══ PASSAGE SHOWN ══

Monday, September 1, 2014

ORIGINS: Logarithms and Napier's Bones

I'll bet you didn't expect a post on this site to start out with that. But coming upon something unexpected is just how I felt when I recently learned about the origin of logarithms. Apparently, many math teachers have neither time nor inclination to pass on the why of logarithms, and I wish this wasn't so. I am one of those people that really like to know the origins of things, because I'm stubborn about what I pay attention to. I have only ever felt a bit grateful for knowing algebra, slightly appreciative of geometry, grumpy toward trigonometry, and downright indifferent to calculus.

The other day I was trying to figure out interest rates and principals, but realized that I had too many variables to solve my problem. I wondered, how has anyone ever solved these problems? and thus I got my answer in a very rudimentary explanation on logarithms. Usually, any phrase such as "nominal interest rate" or "linear approximations" makes me want to curl up with a stomach ache and weep. But I resisted the curl, and held on to my curiosity.

═══

| PROBLEM DETAILS |
Pick up the blog post about the origins of logarithms after its last sentence and continue it.

══ EXTRACTED DATA ══

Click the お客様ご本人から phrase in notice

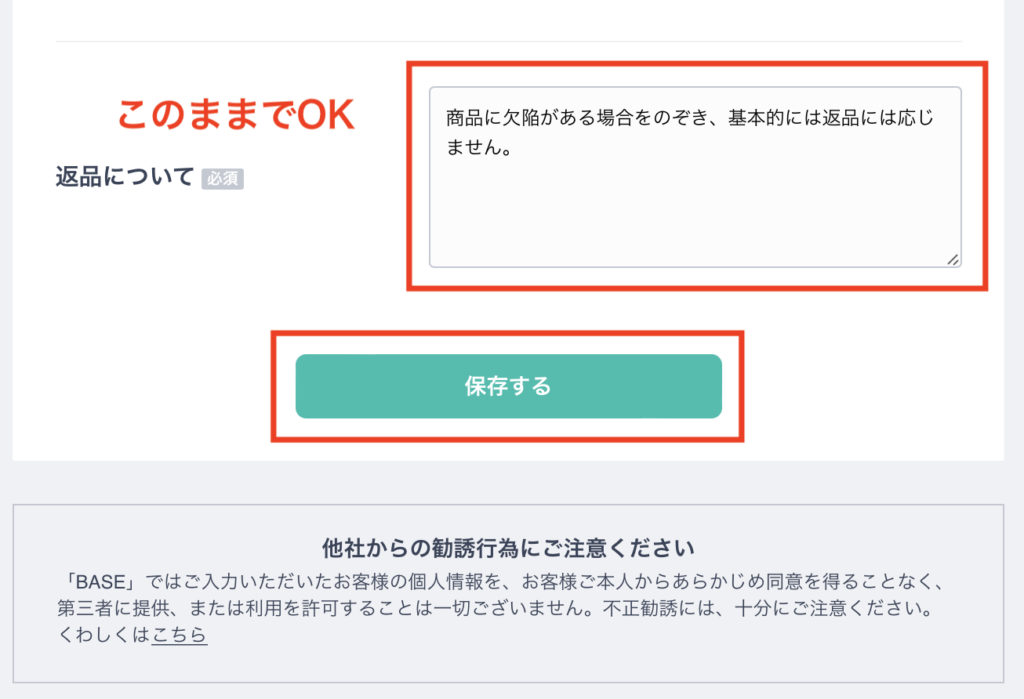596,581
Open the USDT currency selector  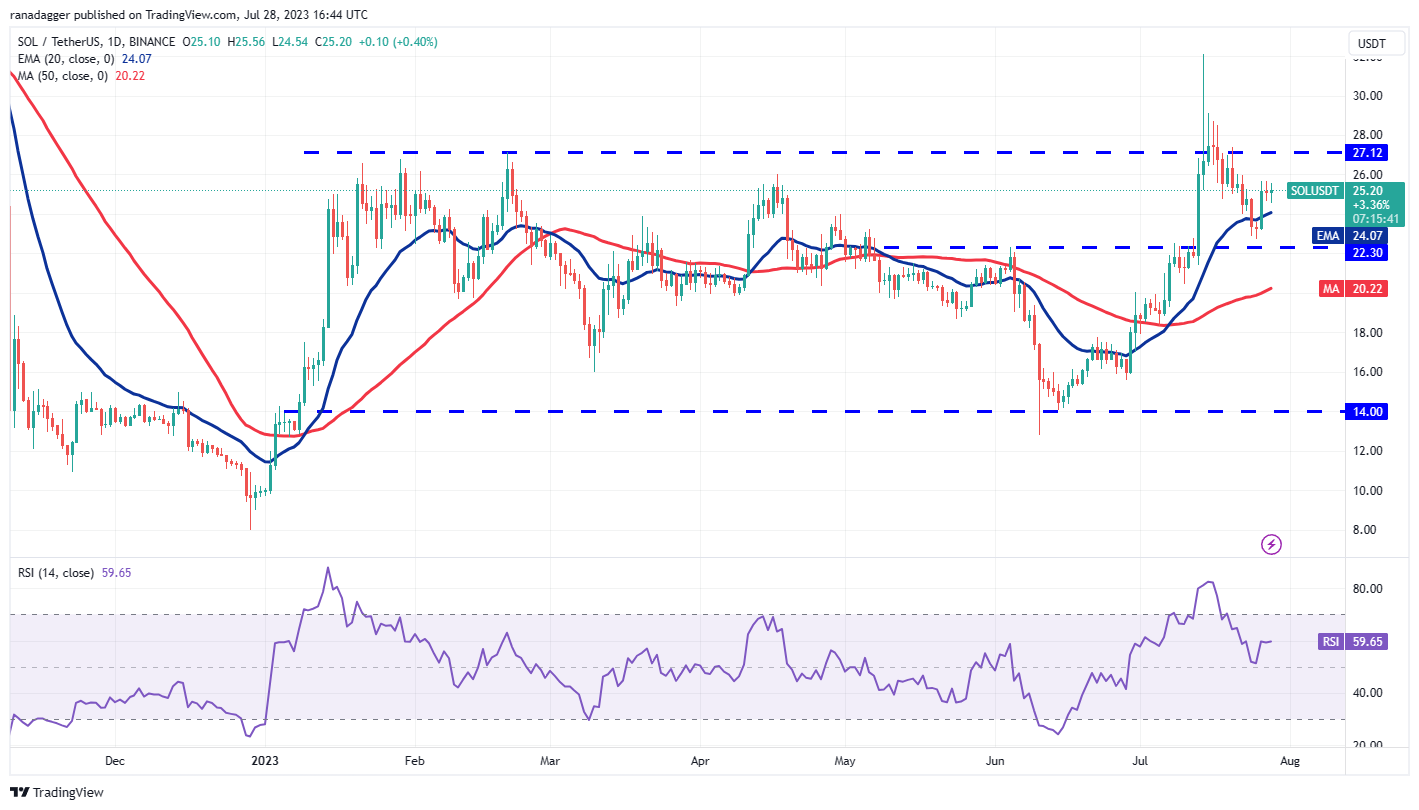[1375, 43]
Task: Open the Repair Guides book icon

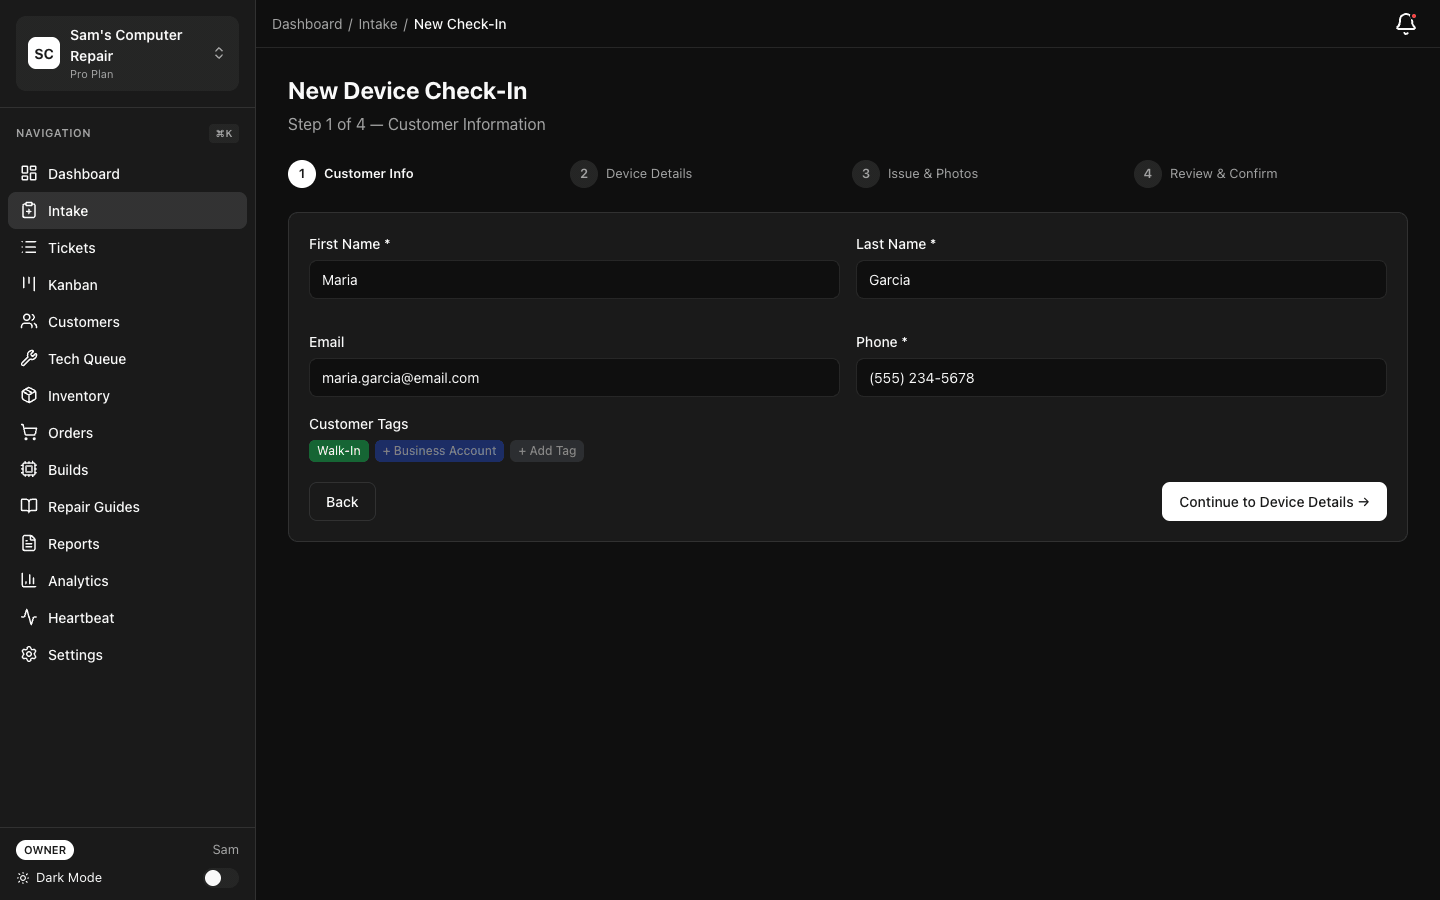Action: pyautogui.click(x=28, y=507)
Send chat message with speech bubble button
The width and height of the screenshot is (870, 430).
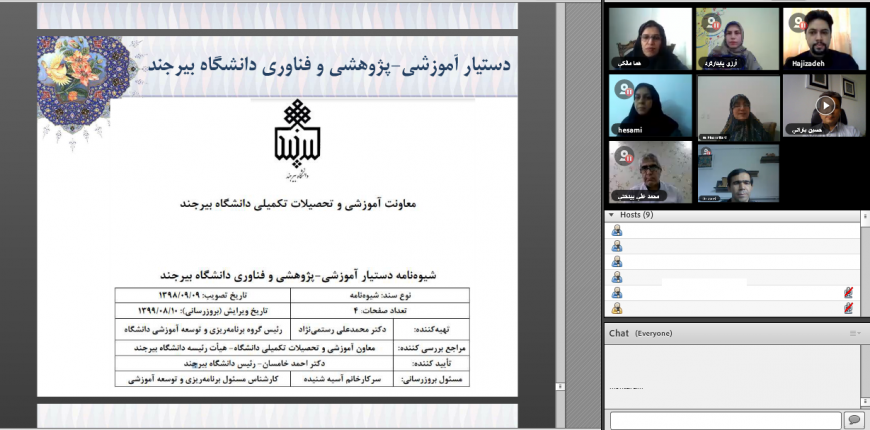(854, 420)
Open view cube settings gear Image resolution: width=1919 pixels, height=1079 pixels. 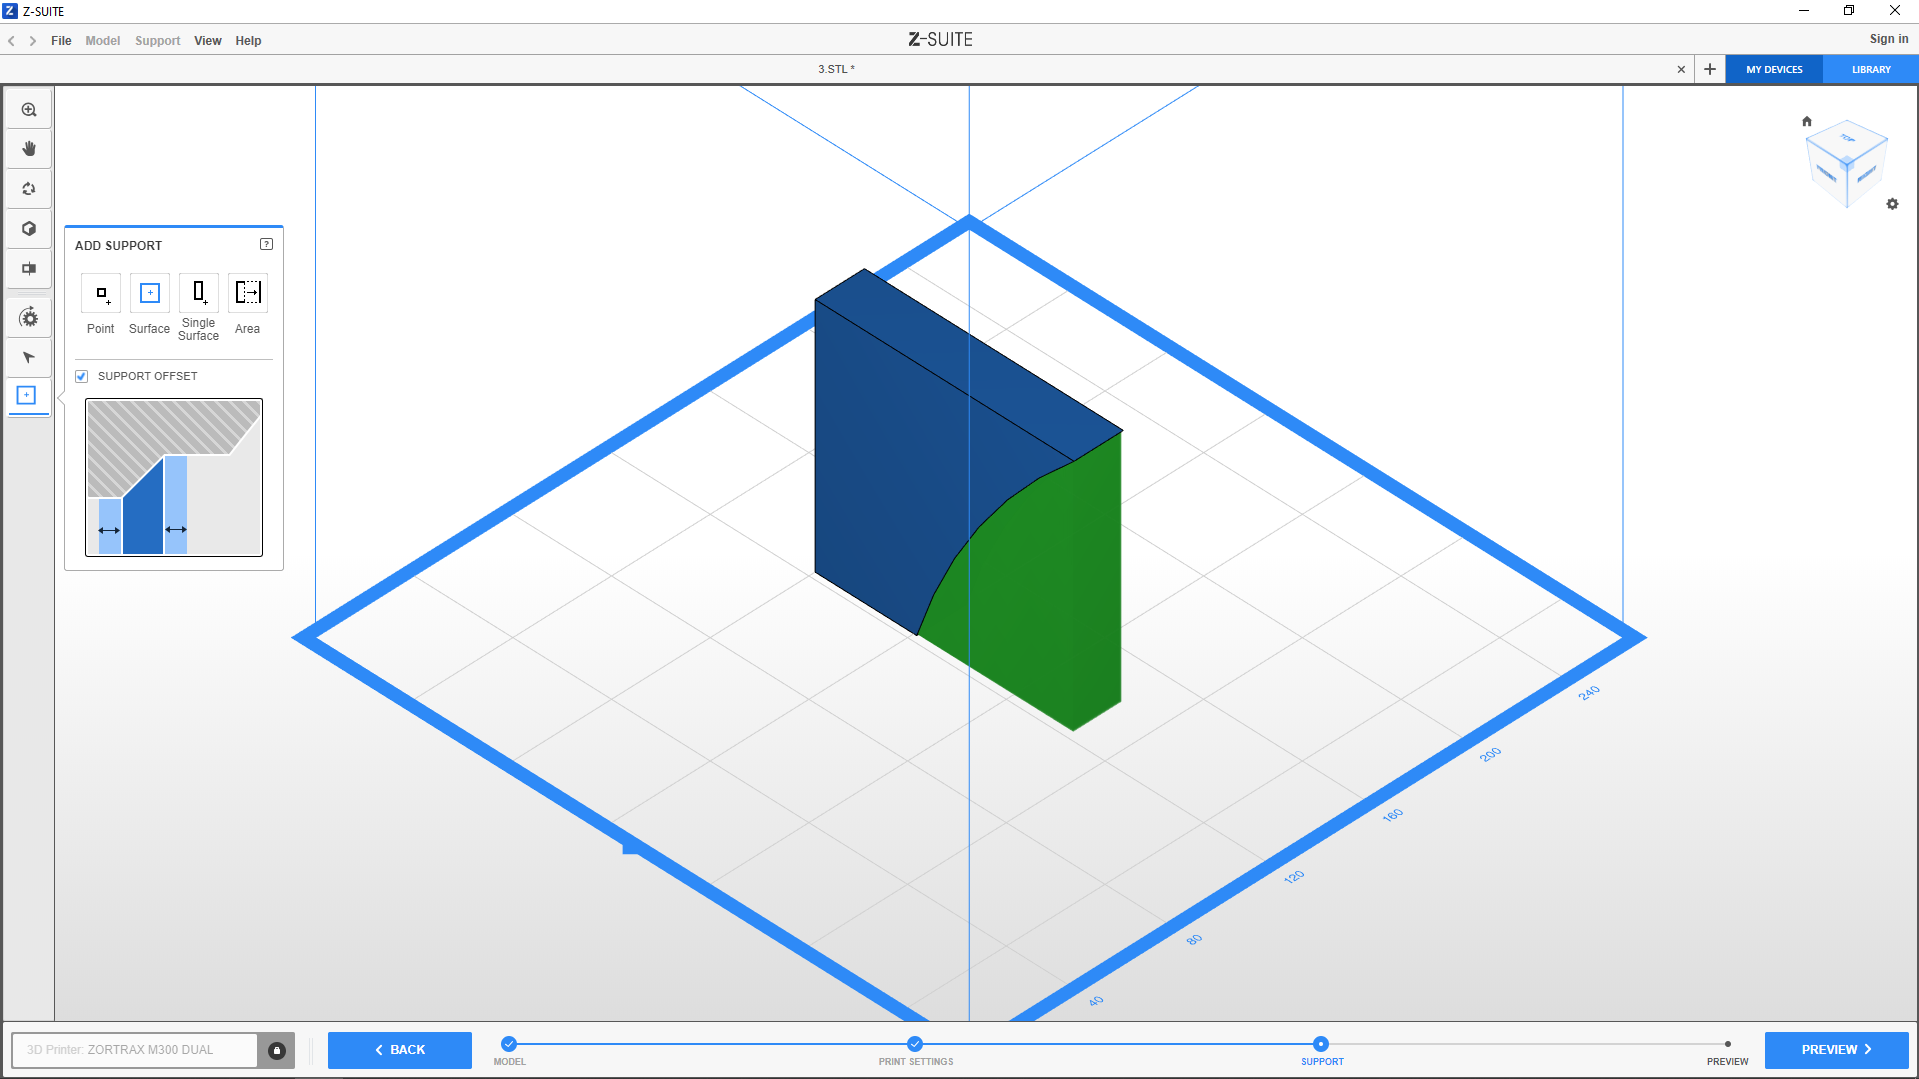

═══

| TASK RESULT |
My reasons for math anxiety are probably the same as anyone else's. I do believe that educators are valiantly trying to get math out of cloudy theory and into the hands of students grasping at the concepts. I believe this because of a day I was volunteering in my child's first grade class and the teacher said, "All right, it's time to put away the manipulatives." Startled, I looked around for a group of shell-shocked survivors of some terrible mind experiment, trapped in a diabolically created mathematical Stockholm Syndrome. An instant later, I saw several multi-colored wooden shapes scattered on a table and thought, "Oh, right. Shapes." 

I'm not at all sure that referring to shapes with their pedagogical term, "manipulatives" did much to make all the necessary synaptic connections fire in those little brains. But its multi-syllabic mysteriousness might have at least brought the brightly colored bits out of kindergarten babyishness long enough to be paid attention to by these more sophisticated first graders.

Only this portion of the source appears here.